Figure 2 : X. fastidiosa outer membrane vesicle (OMV) visualization and protein cargo analysis.

From: The Type II Secreted Lipase/Esterase LesA is a Key Virulence Factor Required for Xylella fastidiosa Pathogenesis in Grapevines

Figure 2

(A) Electron micrograph of negatively stained outer membrane vesicles extracted from the Xff Temecula1 cell free supernatant. Both small (left; <200 nm diameter) and large (right; up to 400 nm diameter) OMVs were identified.
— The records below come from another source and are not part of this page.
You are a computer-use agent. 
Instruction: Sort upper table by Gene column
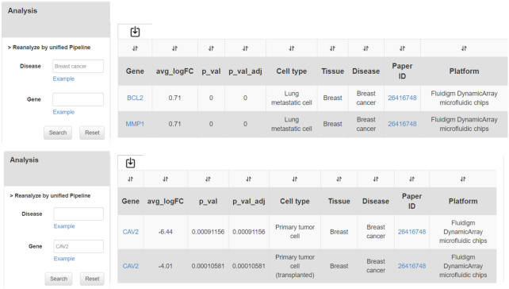pyautogui.click(x=135, y=48)
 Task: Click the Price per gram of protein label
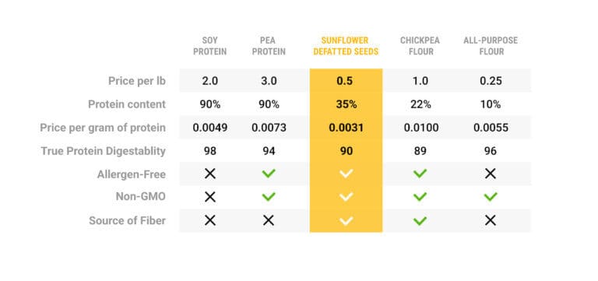pyautogui.click(x=103, y=128)
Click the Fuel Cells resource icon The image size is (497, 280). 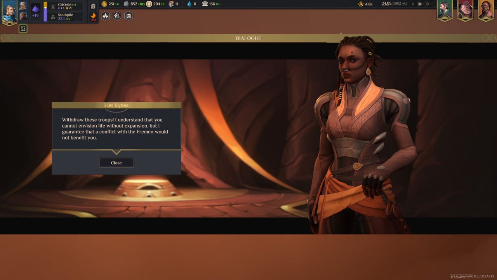(170, 4)
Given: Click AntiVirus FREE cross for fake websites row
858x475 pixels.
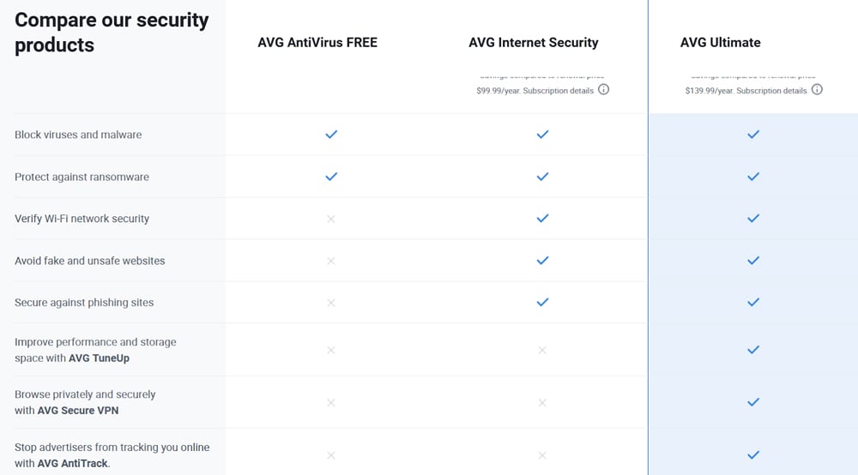Looking at the screenshot, I should pos(331,261).
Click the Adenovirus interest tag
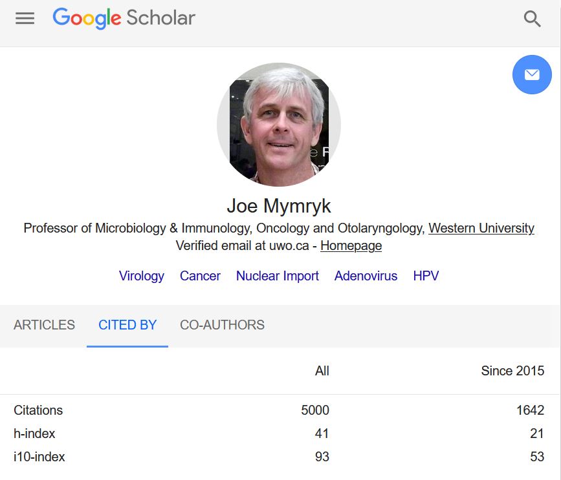561x480 pixels. (366, 276)
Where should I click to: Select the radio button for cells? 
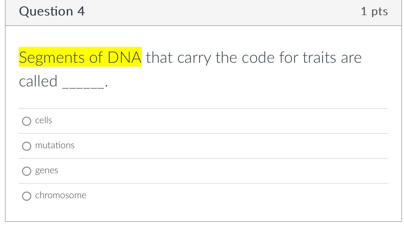click(27, 121)
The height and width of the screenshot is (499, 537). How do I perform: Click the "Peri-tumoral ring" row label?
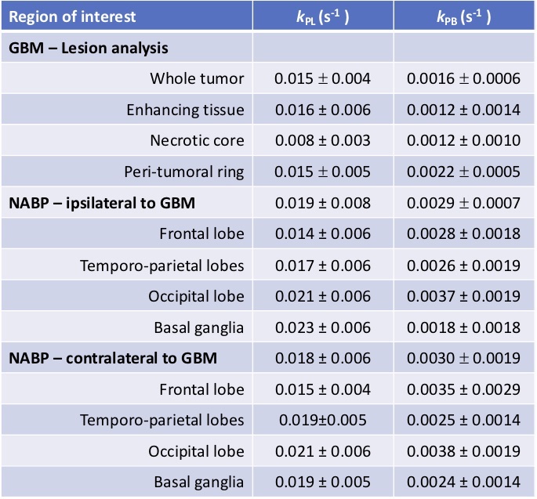pyautogui.click(x=183, y=172)
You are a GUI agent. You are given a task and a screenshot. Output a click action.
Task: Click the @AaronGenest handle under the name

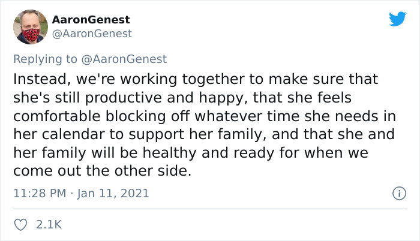(92, 34)
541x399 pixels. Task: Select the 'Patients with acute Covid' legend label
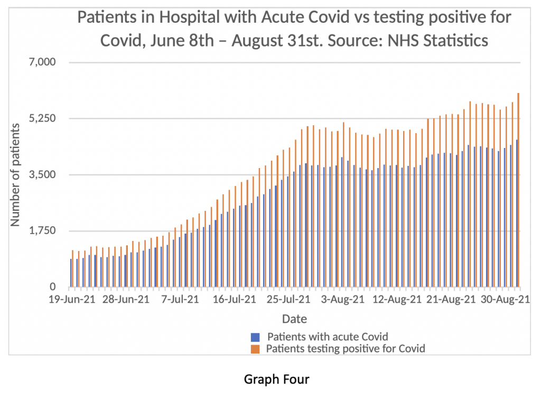(x=328, y=337)
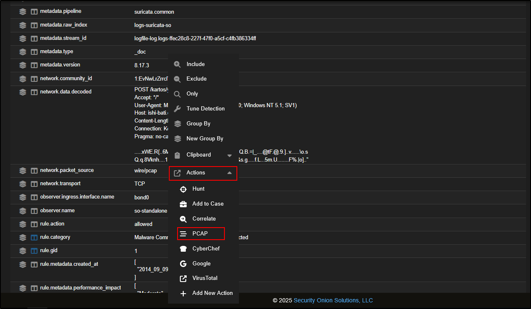Look up value on VirusTotal

205,278
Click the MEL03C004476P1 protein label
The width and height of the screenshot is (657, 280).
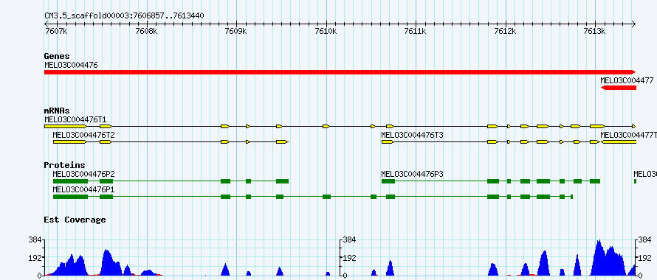pos(84,189)
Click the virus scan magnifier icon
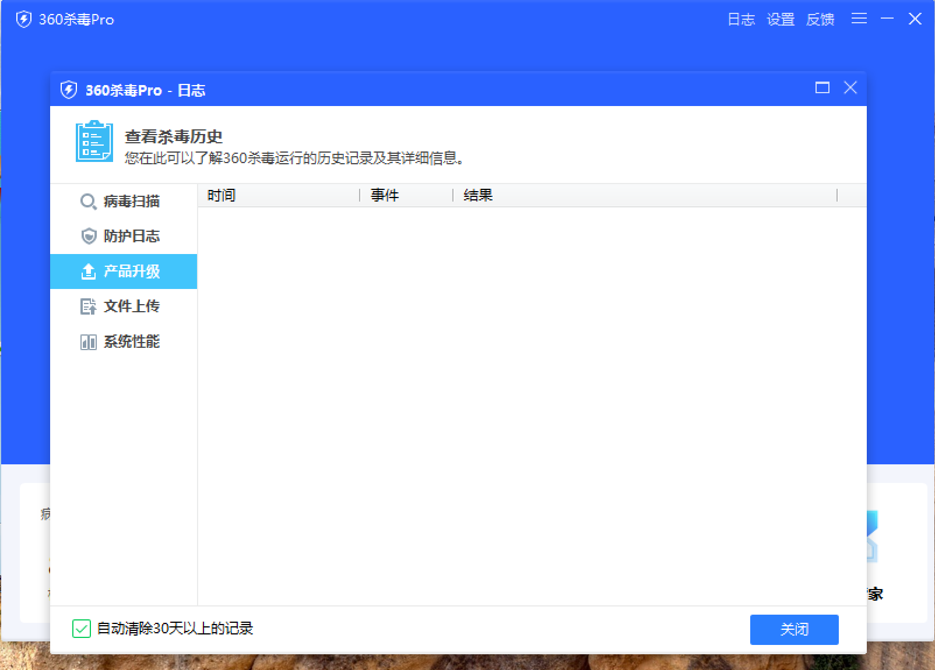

The black arrow indicates the outer membrane, which was released from the bacterial cell, presumably enclosing periplasmic content to produce the OMV. Large OMVs contained an electrodense material of unknown composition that was not seen in small OMVs. (B) Silver-stained SDS-PAGE 12% separation of OMV cargo showing a band at apparent molecular weight 42 KDa, presumed to be composed of proteins LesA, PD1702, and MopB, all found in the OMV proteomic analysis (Table S1). (C–E) Immunoblot detection of LesA, MopB, and EF-Tu in Xff total proteins (TP), outer membrane proteins (OMP), soluble supernatant proteins (SSP), and outer membrane vesicle proteins (OMV). For TP, OMP and SSP (defined in Fig. 1A), 10 μg protein was loaded in the gel; however, only 2 μg protein was loaded in OMV due to the high non-protein content of this sample. This may explain the weak detection of LesA in C.